(Source data)

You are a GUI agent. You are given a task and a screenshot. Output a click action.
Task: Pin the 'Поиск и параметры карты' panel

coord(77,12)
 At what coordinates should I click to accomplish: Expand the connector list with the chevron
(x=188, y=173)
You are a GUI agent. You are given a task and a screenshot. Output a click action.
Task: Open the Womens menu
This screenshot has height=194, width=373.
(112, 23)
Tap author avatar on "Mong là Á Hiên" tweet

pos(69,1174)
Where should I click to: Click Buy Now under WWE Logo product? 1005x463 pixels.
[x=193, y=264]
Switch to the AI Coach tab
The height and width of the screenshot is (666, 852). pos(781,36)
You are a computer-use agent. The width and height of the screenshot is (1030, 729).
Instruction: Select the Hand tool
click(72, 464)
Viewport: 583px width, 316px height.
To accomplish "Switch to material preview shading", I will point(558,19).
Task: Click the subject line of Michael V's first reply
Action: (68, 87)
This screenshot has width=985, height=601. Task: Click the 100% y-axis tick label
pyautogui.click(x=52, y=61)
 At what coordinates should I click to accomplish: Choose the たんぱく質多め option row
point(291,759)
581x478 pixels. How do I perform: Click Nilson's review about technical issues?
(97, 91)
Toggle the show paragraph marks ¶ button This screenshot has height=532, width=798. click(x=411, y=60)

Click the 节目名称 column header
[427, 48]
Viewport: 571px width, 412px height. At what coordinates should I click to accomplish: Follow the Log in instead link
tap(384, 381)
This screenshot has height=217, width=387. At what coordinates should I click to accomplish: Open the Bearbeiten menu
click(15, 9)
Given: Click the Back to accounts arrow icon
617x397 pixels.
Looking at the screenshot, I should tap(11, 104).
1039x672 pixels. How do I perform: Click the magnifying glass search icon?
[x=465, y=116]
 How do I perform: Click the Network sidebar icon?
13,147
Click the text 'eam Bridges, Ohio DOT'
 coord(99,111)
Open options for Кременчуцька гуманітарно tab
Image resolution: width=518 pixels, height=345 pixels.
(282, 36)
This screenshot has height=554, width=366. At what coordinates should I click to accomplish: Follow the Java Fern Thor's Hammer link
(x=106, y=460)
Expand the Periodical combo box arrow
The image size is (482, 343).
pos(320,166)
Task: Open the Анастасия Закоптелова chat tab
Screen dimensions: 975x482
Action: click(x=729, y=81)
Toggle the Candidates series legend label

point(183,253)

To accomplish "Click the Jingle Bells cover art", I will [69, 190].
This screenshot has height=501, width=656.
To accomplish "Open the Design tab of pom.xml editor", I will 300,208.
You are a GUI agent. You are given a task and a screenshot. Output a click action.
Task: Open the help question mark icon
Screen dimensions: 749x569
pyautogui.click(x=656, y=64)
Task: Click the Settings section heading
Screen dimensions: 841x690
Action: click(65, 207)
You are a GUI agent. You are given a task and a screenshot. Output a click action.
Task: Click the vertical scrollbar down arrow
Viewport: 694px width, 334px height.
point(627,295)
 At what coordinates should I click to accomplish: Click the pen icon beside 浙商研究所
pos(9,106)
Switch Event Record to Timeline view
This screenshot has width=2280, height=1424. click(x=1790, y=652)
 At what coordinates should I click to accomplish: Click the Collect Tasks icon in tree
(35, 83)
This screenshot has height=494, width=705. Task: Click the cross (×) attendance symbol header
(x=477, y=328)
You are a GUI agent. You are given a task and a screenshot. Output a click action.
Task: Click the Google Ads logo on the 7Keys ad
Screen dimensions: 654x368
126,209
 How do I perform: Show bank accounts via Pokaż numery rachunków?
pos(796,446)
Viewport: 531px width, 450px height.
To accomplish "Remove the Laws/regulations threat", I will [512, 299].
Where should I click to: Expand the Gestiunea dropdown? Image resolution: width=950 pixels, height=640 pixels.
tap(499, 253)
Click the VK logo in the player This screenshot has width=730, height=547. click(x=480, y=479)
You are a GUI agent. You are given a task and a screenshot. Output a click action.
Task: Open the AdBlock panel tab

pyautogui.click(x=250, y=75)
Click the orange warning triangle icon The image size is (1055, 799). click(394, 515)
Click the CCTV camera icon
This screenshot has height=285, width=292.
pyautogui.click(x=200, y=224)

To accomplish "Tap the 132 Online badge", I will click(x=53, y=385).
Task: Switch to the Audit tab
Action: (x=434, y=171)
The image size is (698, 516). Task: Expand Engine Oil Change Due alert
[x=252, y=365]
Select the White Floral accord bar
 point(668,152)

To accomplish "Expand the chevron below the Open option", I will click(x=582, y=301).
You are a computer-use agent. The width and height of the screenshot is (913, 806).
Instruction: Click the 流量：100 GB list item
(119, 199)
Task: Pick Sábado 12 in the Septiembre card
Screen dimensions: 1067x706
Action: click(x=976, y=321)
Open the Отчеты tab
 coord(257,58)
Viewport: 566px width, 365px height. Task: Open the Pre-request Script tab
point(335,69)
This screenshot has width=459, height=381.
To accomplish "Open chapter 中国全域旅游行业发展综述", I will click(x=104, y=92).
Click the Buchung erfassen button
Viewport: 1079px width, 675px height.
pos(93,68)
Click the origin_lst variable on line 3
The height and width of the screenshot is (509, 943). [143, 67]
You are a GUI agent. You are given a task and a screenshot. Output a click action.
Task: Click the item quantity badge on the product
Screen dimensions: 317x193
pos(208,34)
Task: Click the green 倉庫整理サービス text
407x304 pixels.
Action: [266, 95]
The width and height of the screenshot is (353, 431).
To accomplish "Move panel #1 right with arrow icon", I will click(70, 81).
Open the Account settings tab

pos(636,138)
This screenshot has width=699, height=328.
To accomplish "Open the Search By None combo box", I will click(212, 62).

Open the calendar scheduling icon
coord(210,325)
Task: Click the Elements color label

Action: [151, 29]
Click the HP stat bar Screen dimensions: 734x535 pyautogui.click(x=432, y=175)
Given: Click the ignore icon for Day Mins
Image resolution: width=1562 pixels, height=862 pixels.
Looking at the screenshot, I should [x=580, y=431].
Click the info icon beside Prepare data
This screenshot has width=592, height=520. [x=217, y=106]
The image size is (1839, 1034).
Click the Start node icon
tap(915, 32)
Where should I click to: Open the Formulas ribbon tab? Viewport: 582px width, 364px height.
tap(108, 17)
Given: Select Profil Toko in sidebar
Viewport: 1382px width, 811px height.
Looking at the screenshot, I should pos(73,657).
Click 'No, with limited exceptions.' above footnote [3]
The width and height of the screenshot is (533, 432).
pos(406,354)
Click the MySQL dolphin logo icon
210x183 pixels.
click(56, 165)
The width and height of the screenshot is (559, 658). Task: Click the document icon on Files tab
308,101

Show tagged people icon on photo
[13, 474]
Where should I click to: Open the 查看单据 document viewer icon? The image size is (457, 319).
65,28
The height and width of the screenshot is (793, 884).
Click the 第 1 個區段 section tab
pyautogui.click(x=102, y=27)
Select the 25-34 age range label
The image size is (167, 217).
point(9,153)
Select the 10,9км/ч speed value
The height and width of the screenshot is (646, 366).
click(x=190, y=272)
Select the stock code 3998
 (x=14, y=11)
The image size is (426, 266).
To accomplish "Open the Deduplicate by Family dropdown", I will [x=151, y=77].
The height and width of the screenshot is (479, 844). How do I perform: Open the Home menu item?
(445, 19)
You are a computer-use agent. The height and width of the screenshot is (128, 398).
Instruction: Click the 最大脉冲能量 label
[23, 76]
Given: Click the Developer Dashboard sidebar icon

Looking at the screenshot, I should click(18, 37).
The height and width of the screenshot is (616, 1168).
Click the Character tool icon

(End Source data)

- Aim of the task: Output every entry again, exactly as given.

- Solution for this problem:
You are a GUI agent. You are given a task and a screenshot. Output a click action.
Task: Pin the 'Поиск и параметры карты' panel

coord(77,12)
 At what coordinates should I click to accomplish: Expand the connector list with the chevron
(x=188, y=173)
You are a GUI agent. You are given a task and a screenshot. Output a click action.
Task: Open the Womens menu
This screenshot has height=194, width=373.
(112, 23)
Tap author avatar on "Mong là Á Hiên" tweet

pos(69,1174)
Where should I click to: Click Buy Now under WWE Logo product? 1005x463 pixels.
[x=193, y=264]
Switch to the AI Coach tab
The height and width of the screenshot is (666, 852). pos(781,36)
You are a computer-use agent. The width and height of the screenshot is (1030, 729).
Instruction: Select the Hand tool
click(72, 464)
Viewport: 583px width, 316px height.
To accomplish "Switch to material preview shading", I will point(558,19).
Task: Click the subject line of Michael V's first reply
Action: (68, 87)
This screenshot has width=985, height=601. Task: Click the 100% y-axis tick label
pyautogui.click(x=52, y=61)
 At what coordinates should I click to accomplish: Choose the たんぱく質多め option row
point(291,759)
581x478 pixels. How do I perform: Click Nilson's review about technical issues?
(97, 91)
Toggle the show paragraph marks ¶ button This screenshot has height=532, width=798. click(x=411, y=60)

Click the 节目名称 column header
[427, 48]
Viewport: 571px width, 412px height. At what coordinates should I click to accomplish: Follow the Log in instead link
tap(384, 381)
This screenshot has height=217, width=387. At what coordinates should I click to accomplish: Open the Bearbeiten menu
click(15, 9)
Given: Click the Back to accounts arrow icon
617x397 pixels.
Looking at the screenshot, I should tap(11, 104).
1039x672 pixels. How do I perform: Click the magnifying glass search icon?
[x=465, y=116]
 How do I perform: Click the Network sidebar icon?
13,147
Click the text 'eam Bridges, Ohio DOT'
 coord(99,111)
Open options for Кременчуцька гуманітарно tab
Image resolution: width=518 pixels, height=345 pixels.
(282, 36)
This screenshot has height=554, width=366. At what coordinates should I click to accomplish: Follow the Java Fern Thor's Hammer link
(x=106, y=460)
Expand the Periodical combo box arrow
The image size is (482, 343).
pos(320,166)
Task: Open the Анастасия Закоптелова chat tab
Screen dimensions: 975x482
Action: click(x=729, y=81)
Toggle the Candidates series legend label

point(183,253)

To accomplish "Click the Jingle Bells cover art", I will [69, 190].
This screenshot has height=501, width=656.
To accomplish "Open the Design tab of pom.xml editor", I will 300,208.
You are a GUI agent. You are given a task and a screenshot. Output a click action.
Task: Open the help question mark icon
Screen dimensions: 749x569
pyautogui.click(x=656, y=64)
Task: Click the Settings section heading
Screen dimensions: 841x690
Action: click(65, 207)
You are a GUI agent. You are given a task and a screenshot. Output a click action.
Task: Click the vertical scrollbar down arrow
Viewport: 694px width, 334px height.
point(627,295)
 At what coordinates should I click to accomplish: Click the pen icon beside 浙商研究所
pos(9,106)
Switch Event Record to Timeline view
This screenshot has width=2280, height=1424. click(x=1790, y=652)
 At what coordinates should I click to accomplish: Click the Collect Tasks icon in tree
(35, 83)
This screenshot has height=494, width=705. Task: Click the cross (×) attendance symbol header
(x=477, y=328)
You are a GUI agent. You are given a task and a screenshot. Output a click action.
Task: Click the Google Ads logo on the 7Keys ad
Screen dimensions: 654x368
126,209
 How do I perform: Show bank accounts via Pokaż numery rachunków?
pos(796,446)
Viewport: 531px width, 450px height.
To accomplish "Remove the Laws/regulations threat", I will [512, 299].
Where should I click to: Expand the Gestiunea dropdown? Image resolution: width=950 pixels, height=640 pixels.
tap(499, 253)
Click the VK logo in the player This screenshot has width=730, height=547. click(x=480, y=479)
You are a GUI agent. You are given a task and a screenshot. Output a click action.
Task: Open the AdBlock panel tab

pyautogui.click(x=250, y=75)
Click the orange warning triangle icon The image size is (1055, 799). click(394, 515)
Click the CCTV camera icon
This screenshot has height=285, width=292.
pyautogui.click(x=200, y=224)

To accomplish "Tap the 132 Online badge", I will click(x=53, y=385).
Task: Switch to the Audit tab
Action: (x=434, y=171)
The image size is (698, 516). Task: Expand Engine Oil Change Due alert
[x=252, y=365]
Select the White Floral accord bar
 point(668,152)

To accomplish "Expand the chevron below the Open option", I will click(x=582, y=301).
You are a computer-use agent. The width and height of the screenshot is (913, 806).
Instruction: Click the 流量：100 GB list item
(119, 199)
Task: Pick Sábado 12 in the Septiembre card
Screen dimensions: 1067x706
Action: click(x=976, y=321)
Open the Отчеты tab
 coord(257,58)
Viewport: 566px width, 365px height. Task: Open the Pre-request Script tab
point(335,69)
This screenshot has width=459, height=381.
To accomplish "Open chapter 中国全域旅游行业发展综述", I will click(x=104, y=92).
Click the Buchung erfassen button
Viewport: 1079px width, 675px height.
pos(93,68)
Click the origin_lst variable on line 3
The height and width of the screenshot is (509, 943). [143, 67]
You are a GUI agent. You are given a task and a screenshot. Output a click action.
Task: Click the item quantity badge on the product
Screen dimensions: 317x193
pos(208,34)
Task: Click the green 倉庫整理サービス text
407x304 pixels.
Action: [266, 95]
The width and height of the screenshot is (353, 431).
To accomplish "Move panel #1 right with arrow icon", I will click(70, 81).
Open the Account settings tab

pos(636,138)
This screenshot has width=699, height=328.
To accomplish "Open the Search By None combo box", I will click(212, 62).

Open the calendar scheduling icon
coord(210,325)
Task: Click the Elements color label

Action: [151, 29]
Click the HP stat bar Screen dimensions: 734x535 pyautogui.click(x=432, y=175)
Given: Click the ignore icon for Day Mins
Image resolution: width=1562 pixels, height=862 pixels.
Looking at the screenshot, I should [x=580, y=431].
Click the info icon beside Prepare data
This screenshot has width=592, height=520. [x=217, y=106]
The image size is (1839, 1034).
Click the Start node icon
tap(915, 32)
Where should I click to: Open the Formulas ribbon tab? Viewport: 582px width, 364px height.
tap(108, 17)
Given: Select Profil Toko in sidebar
Viewport: 1382px width, 811px height.
Looking at the screenshot, I should pos(73,657).
Click 'No, with limited exceptions.' above footnote [3]
The width and height of the screenshot is (533, 432).
pos(406,354)
Click the MySQL dolphin logo icon
210x183 pixels.
click(56, 165)
The width and height of the screenshot is (559, 658). Task: Click the document icon on Files tab
308,101

Show tagged people icon on photo
[13, 474]
Where should I click to: Open the 查看单据 document viewer icon? The image size is (457, 319).
65,28
The height and width of the screenshot is (793, 884).
Click the 第 1 個區段 section tab
pyautogui.click(x=102, y=27)
Select the 25-34 age range label
The image size is (167, 217).
point(9,153)
Select the 10,9км/ч speed value
The height and width of the screenshot is (646, 366).
click(x=190, y=272)
Select the stock code 3998
 (x=14, y=11)
The image size is (426, 266).
To accomplish "Open the Deduplicate by Family dropdown", I will [x=151, y=77].
The height and width of the screenshot is (479, 844). How do I perform: Open the Home menu item?
(445, 19)
You are a computer-use agent. The height and width of the screenshot is (128, 398).
Instruction: Click the 最大脉冲能量 label
[23, 76]
Given: Click the Developer Dashboard sidebar icon

Looking at the screenshot, I should click(18, 37).
The height and width of the screenshot is (616, 1168).
Click the Character tool icon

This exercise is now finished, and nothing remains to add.